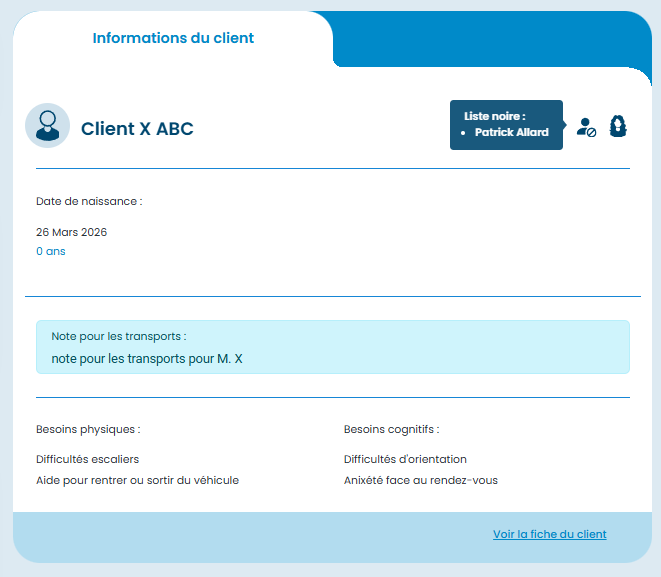
Task: Click the 0 ans age text
Action: (51, 251)
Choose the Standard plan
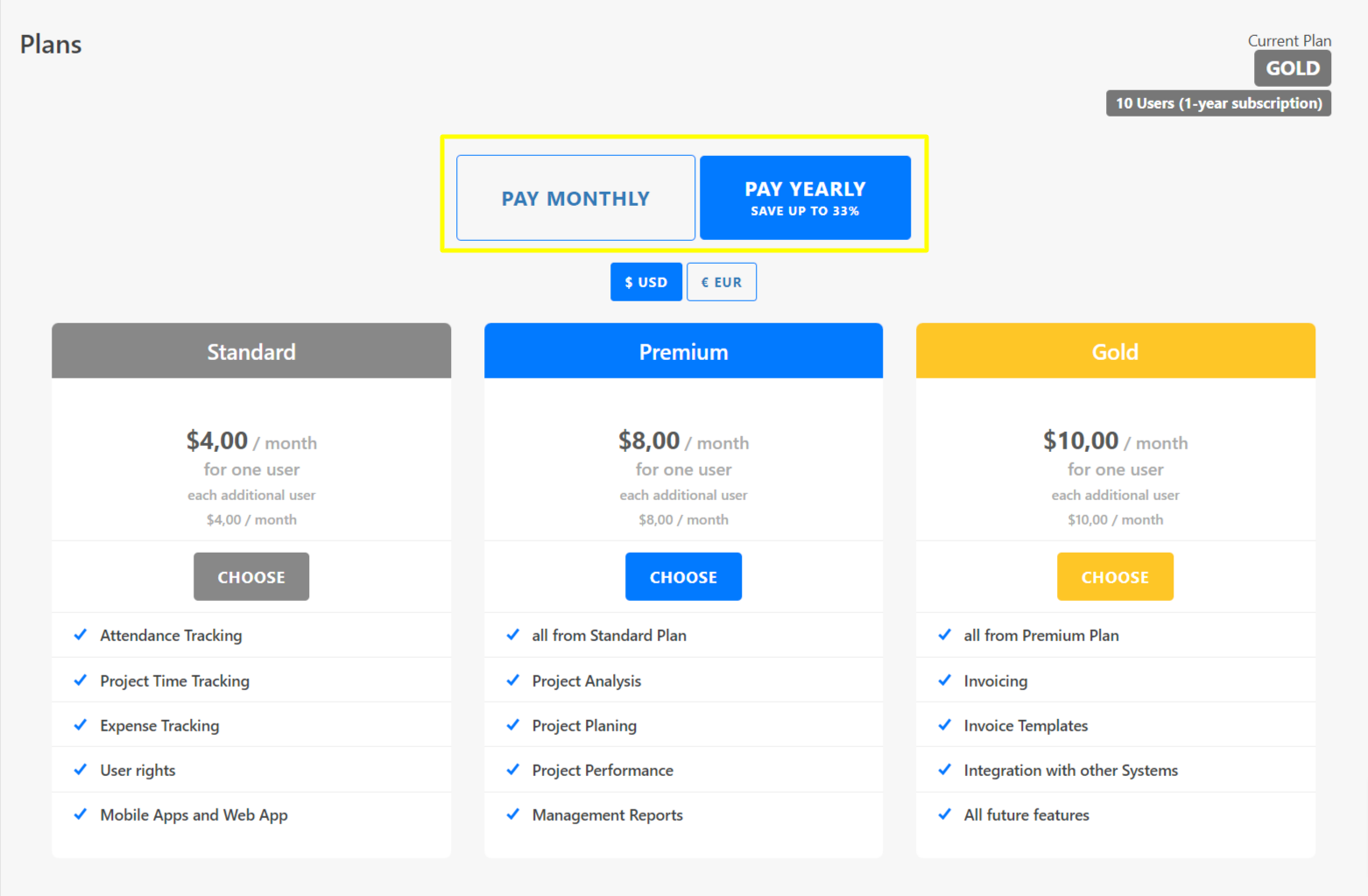 (251, 576)
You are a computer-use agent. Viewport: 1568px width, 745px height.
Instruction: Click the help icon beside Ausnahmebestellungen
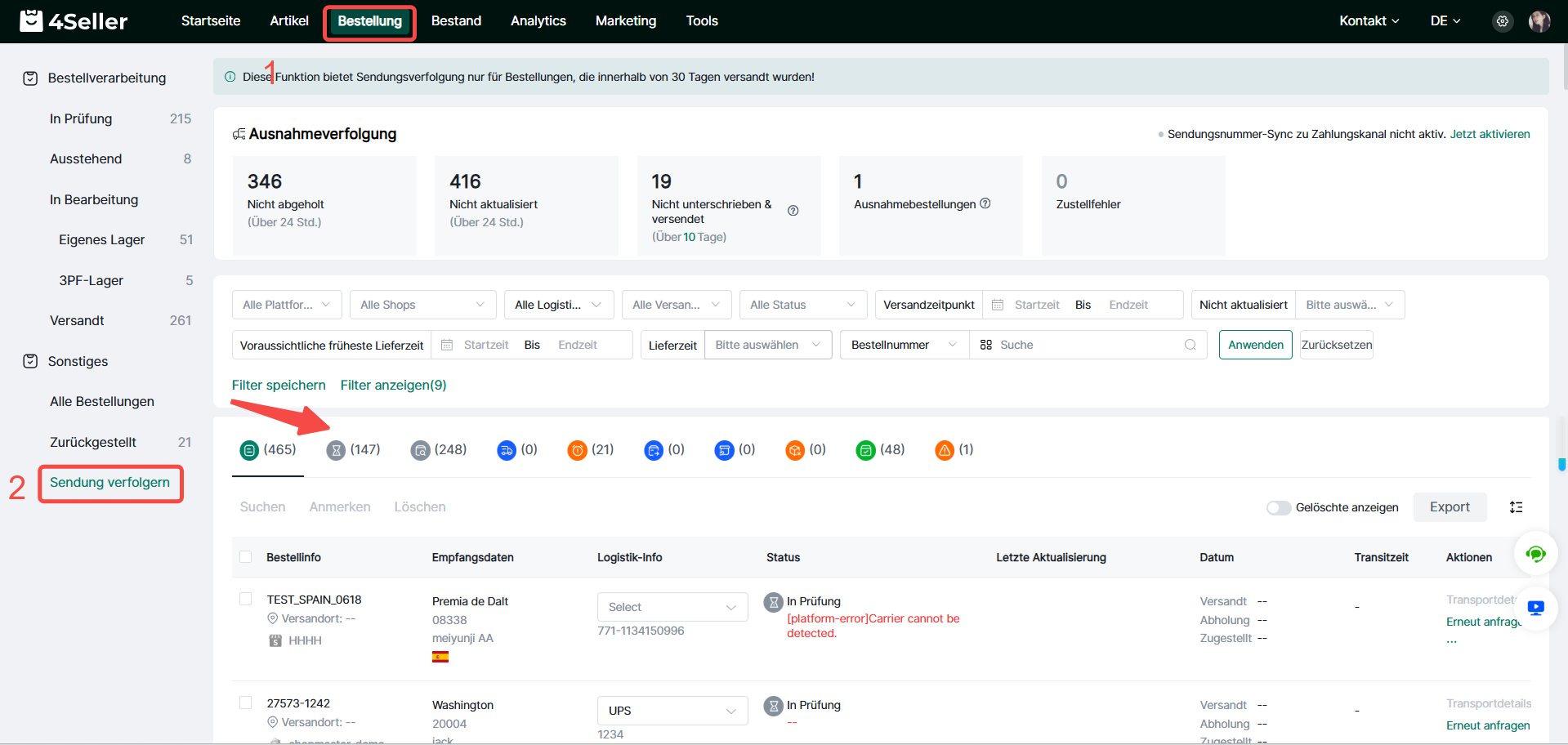(985, 203)
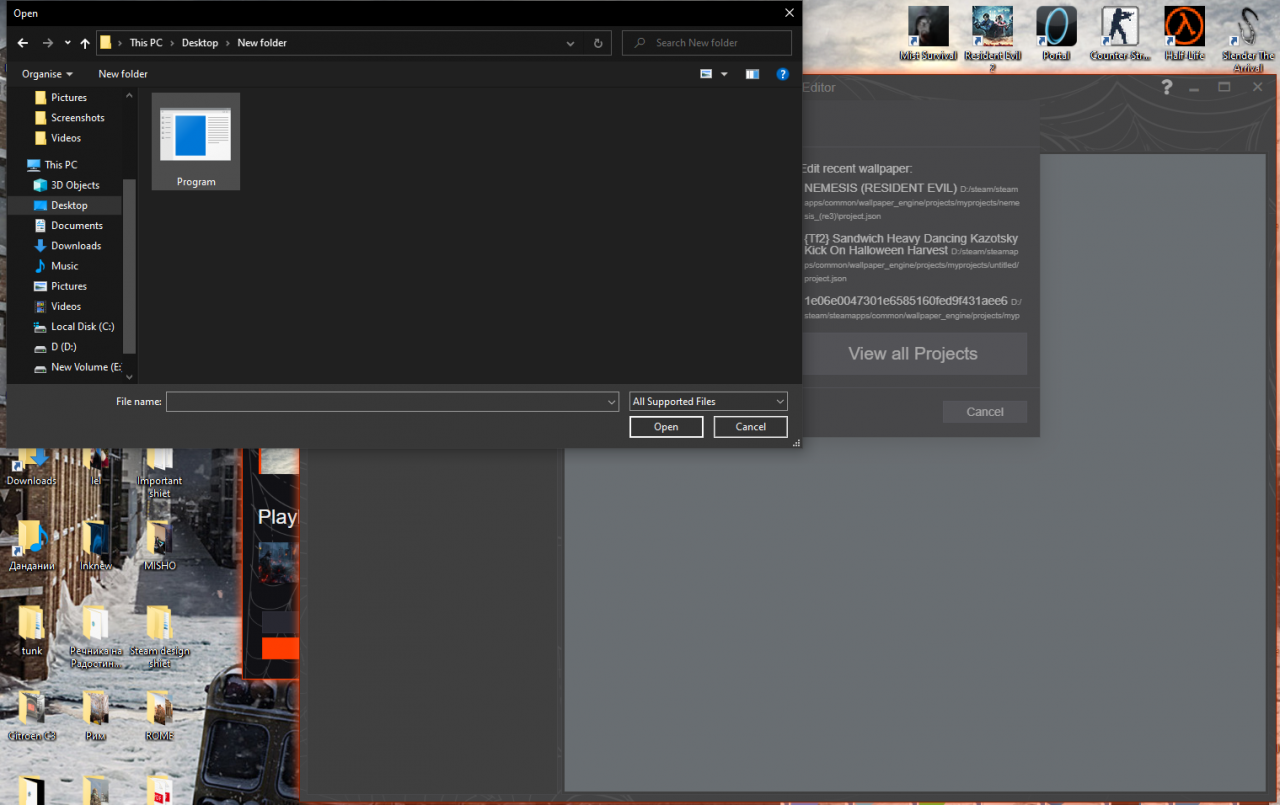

---------------

BRIEF>
Leaving out all pictures, repeat word for word the lines from the one containing "Choose the Standard plan" through the final line of the material above.

WRITTEN RESPONSE>
Choose the Standard plan
 (251, 576)
You are a computer-use agent. Viewport: 1568px width, 745px height.
Instruction: Click the help icon beside Ausnahmebestellungen
(985, 203)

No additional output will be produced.